:: Work required ::
Where the line containing "This screenshot has width=508, height=388." appears, begin retyping; continue exactly through the final line of the data. Omit every picture.

:: Dataset records ::
Start of Block

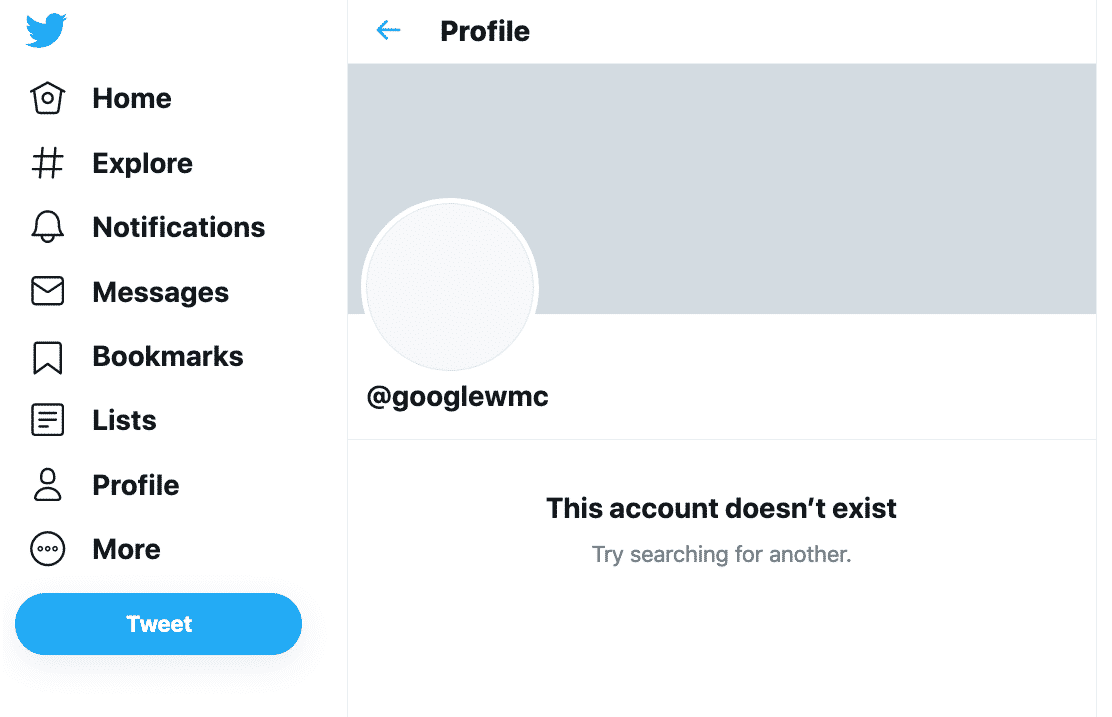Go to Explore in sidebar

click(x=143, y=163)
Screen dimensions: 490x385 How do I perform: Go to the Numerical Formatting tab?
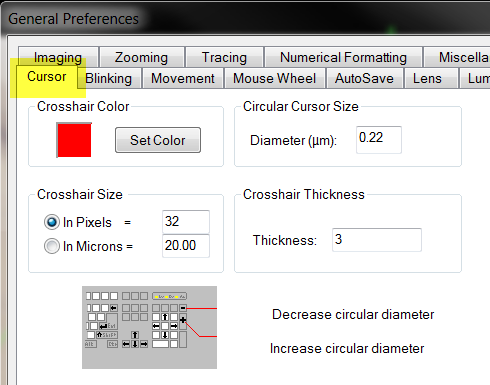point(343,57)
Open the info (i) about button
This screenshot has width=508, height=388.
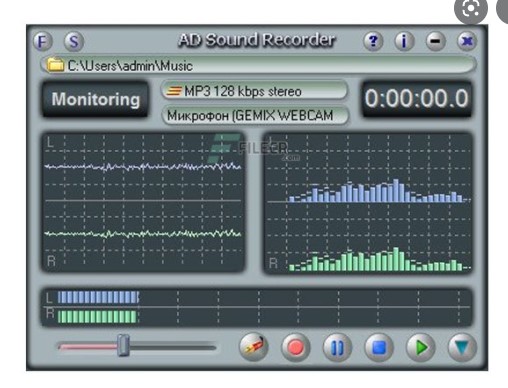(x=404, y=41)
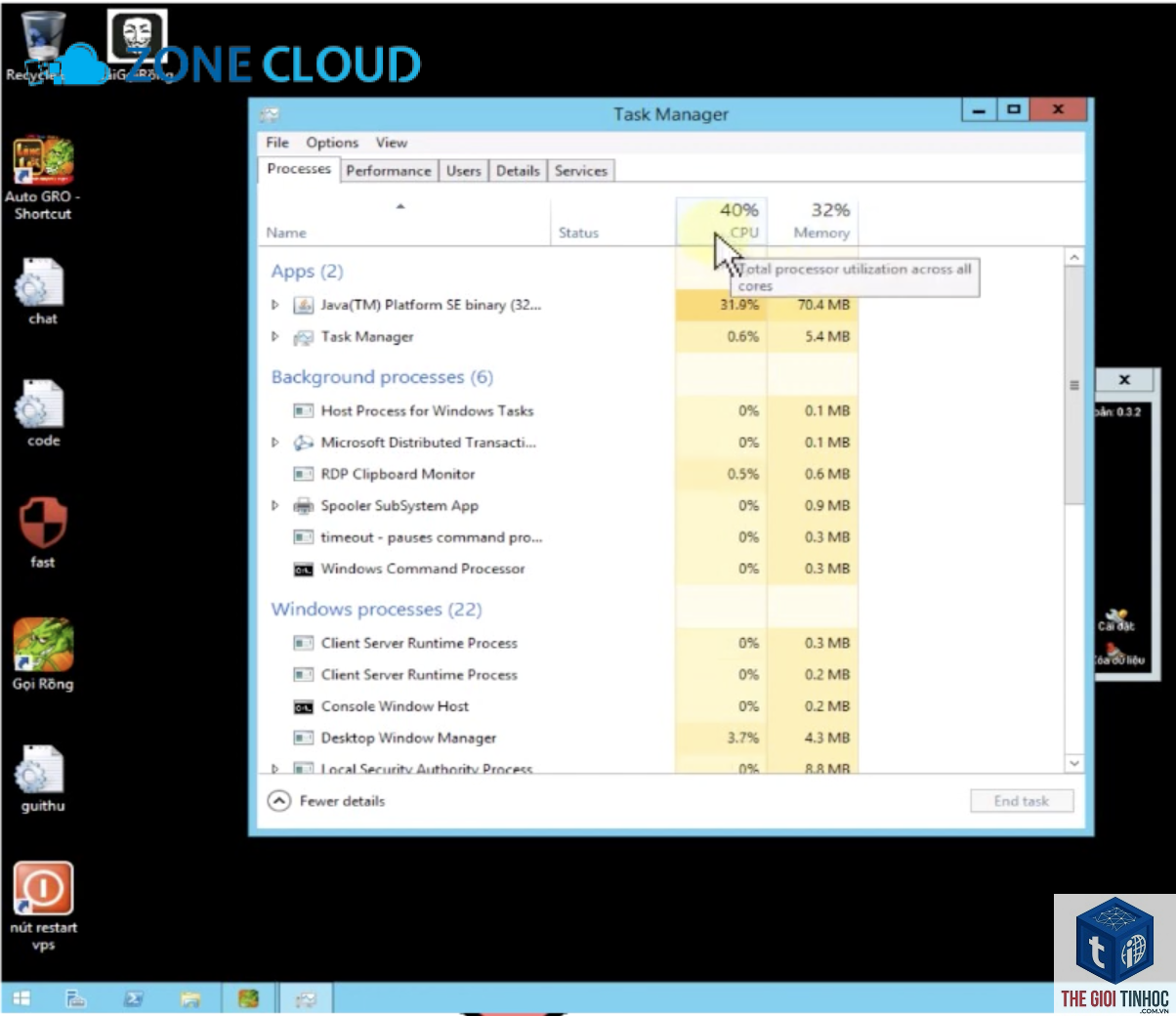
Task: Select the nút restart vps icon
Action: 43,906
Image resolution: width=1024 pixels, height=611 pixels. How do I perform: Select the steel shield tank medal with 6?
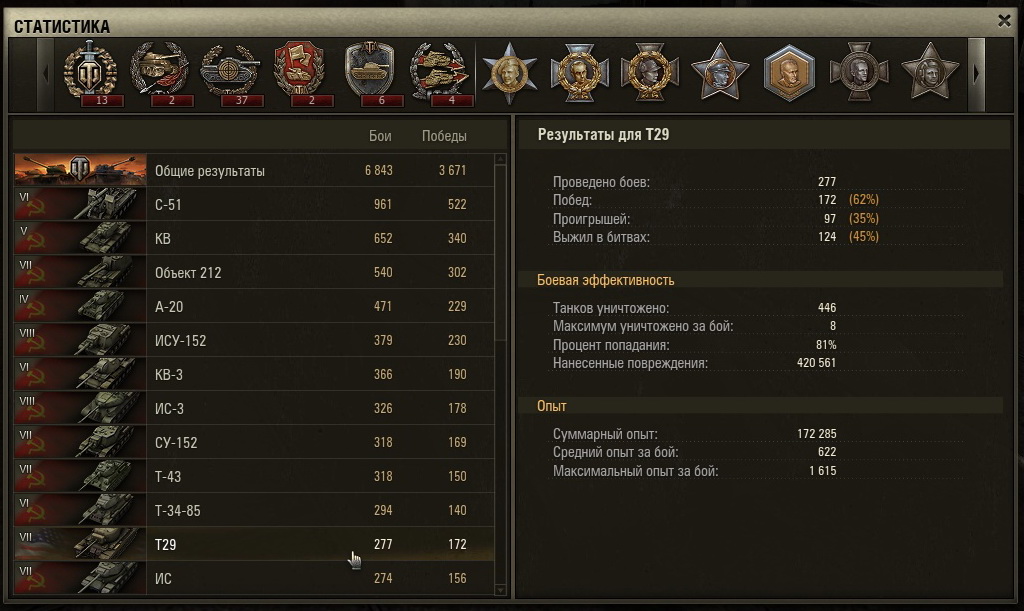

End of Block

:: Result of the exercise ::
This screenshot has width=508, height=388.
(x=404, y=41)
Task: Select the nút restart vps icon
Action: 43,906
Image resolution: width=1024 pixels, height=611 pixels. How do I perform: Select the steel shield tank medal with 6?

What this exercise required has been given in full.